— start —
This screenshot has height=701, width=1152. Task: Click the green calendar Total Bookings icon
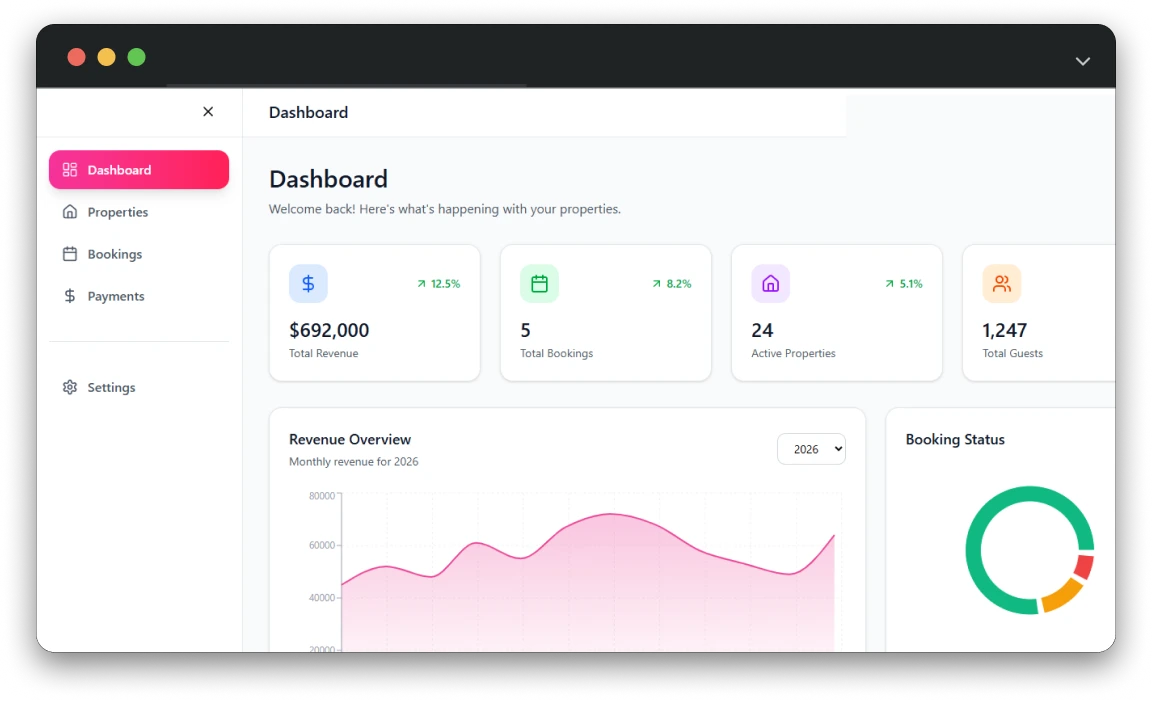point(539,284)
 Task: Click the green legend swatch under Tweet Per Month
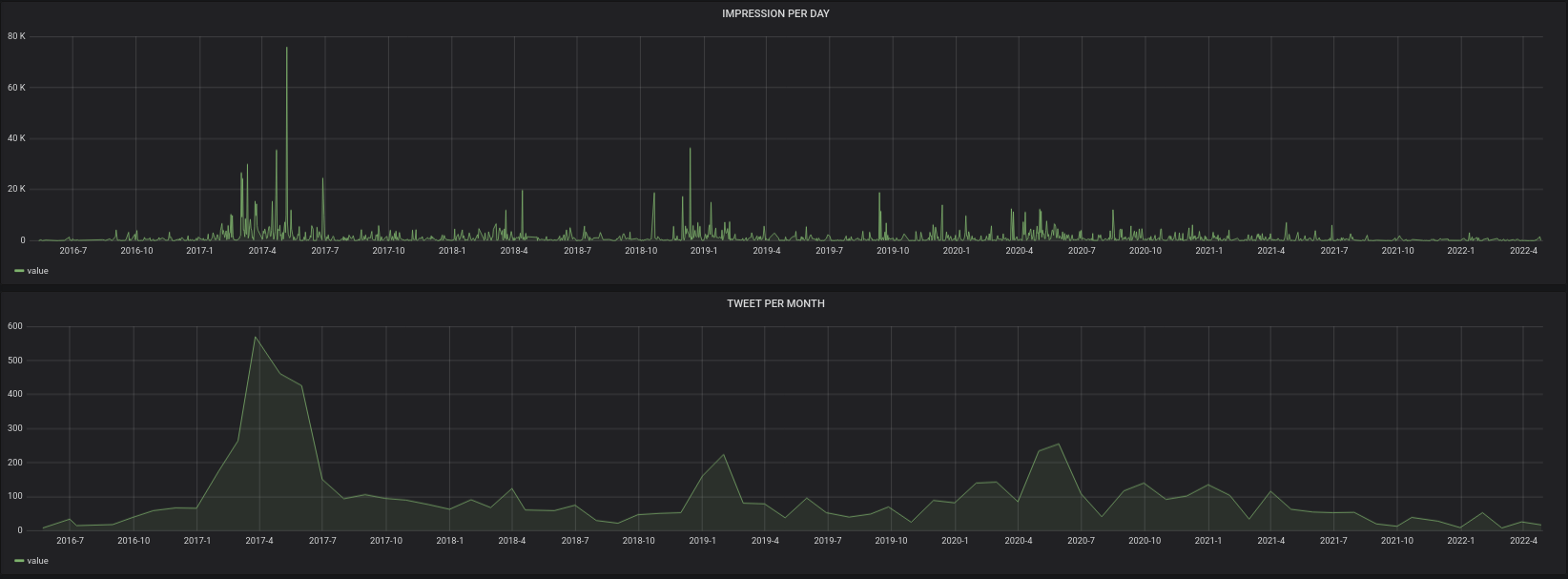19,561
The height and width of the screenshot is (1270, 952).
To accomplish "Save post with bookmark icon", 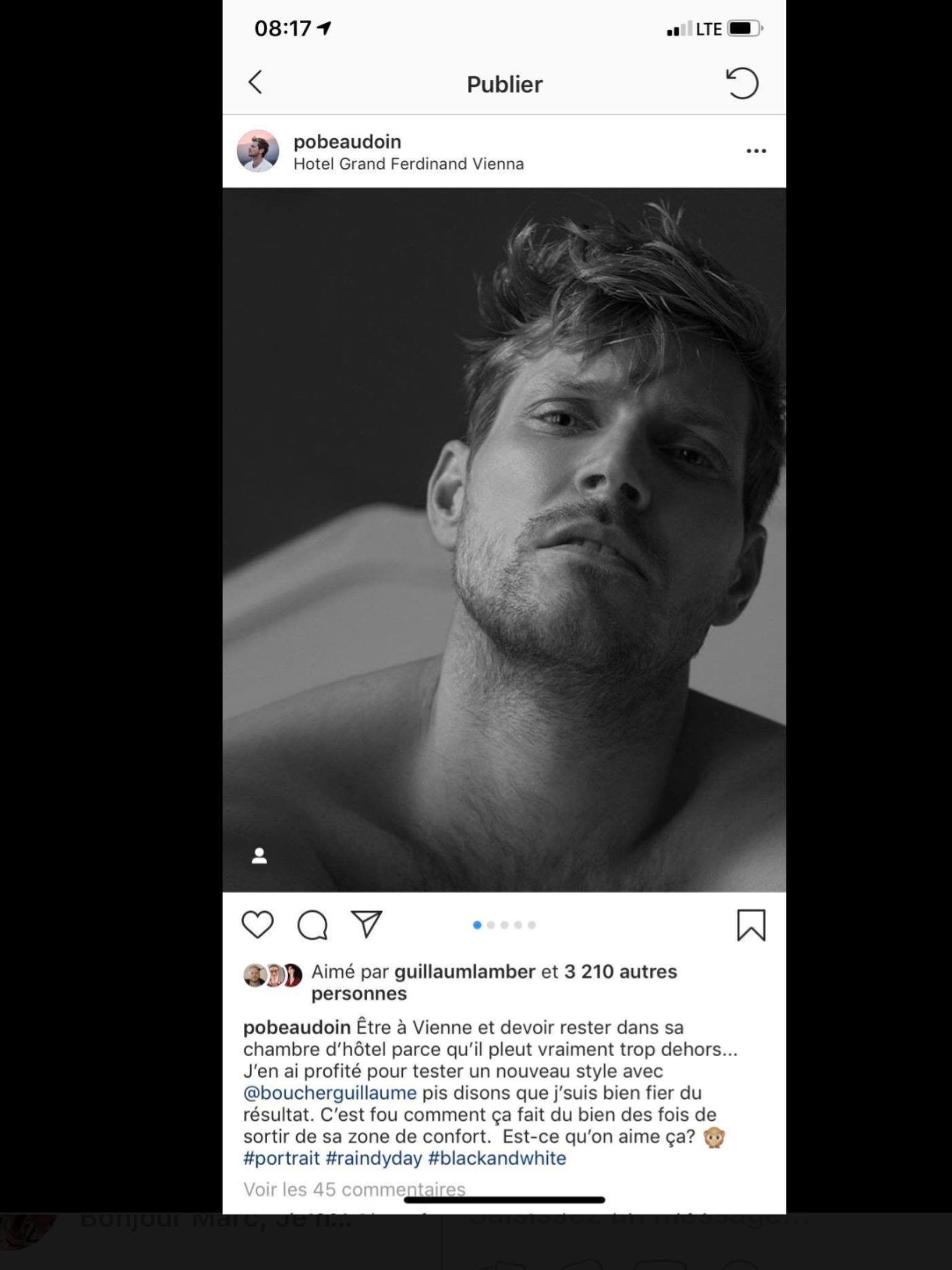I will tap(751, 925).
— end —
— start —
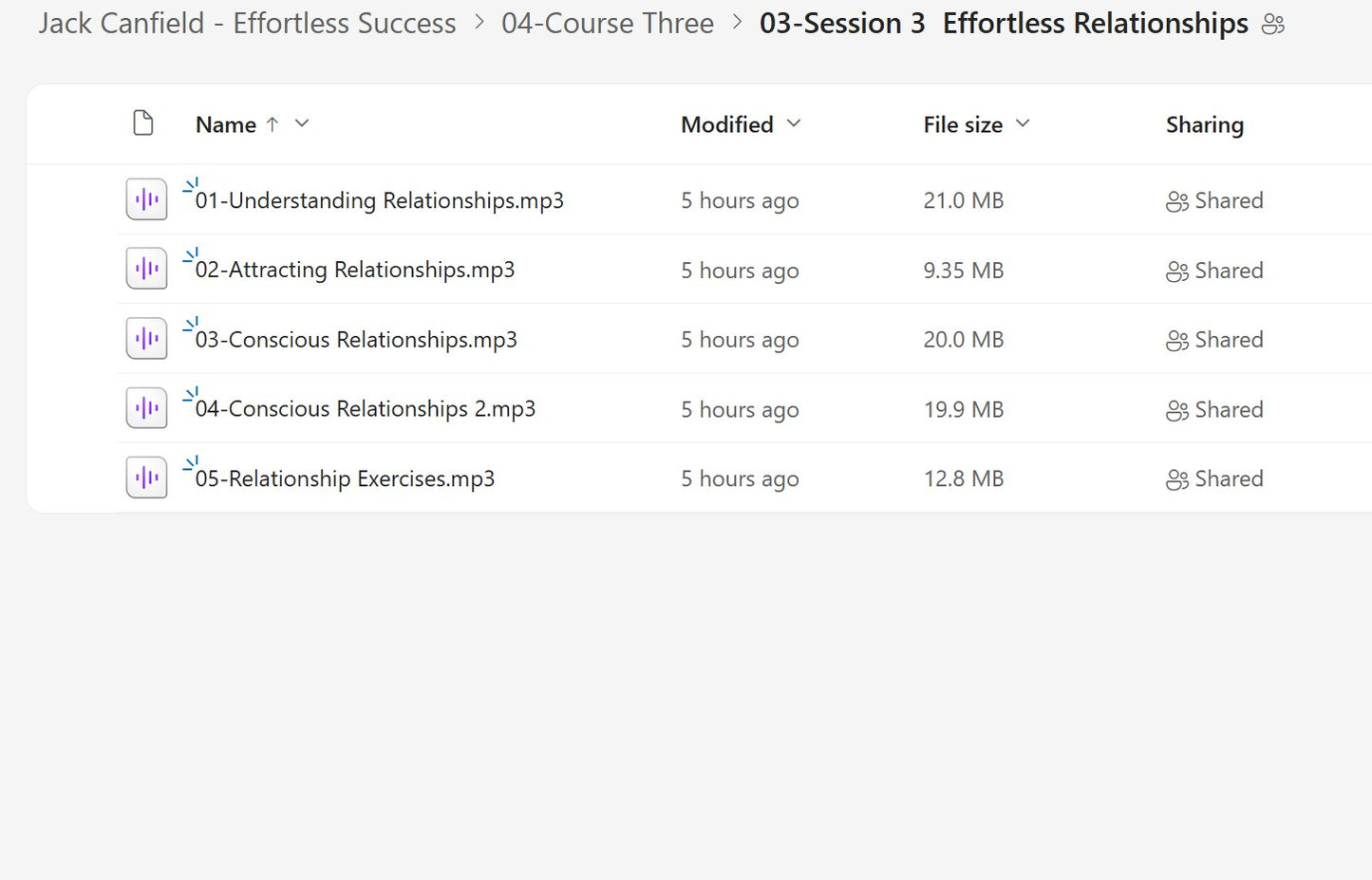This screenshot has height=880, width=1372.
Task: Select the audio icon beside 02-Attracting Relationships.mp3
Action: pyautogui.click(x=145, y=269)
— end —
## Written task
Rewrite the lines from the one holding "This screenshot has height=880, width=1372." through the one holding "Action: pyautogui.click(x=145, y=269)", inclusive, replacing "audio icon" with "speaker icon" and changing nothing else. Omit the pictures.

## Complete response
This screenshot has height=880, width=1372.
Task: Select the speaker icon beside 02-Attracting Relationships.mp3
Action: pyautogui.click(x=145, y=269)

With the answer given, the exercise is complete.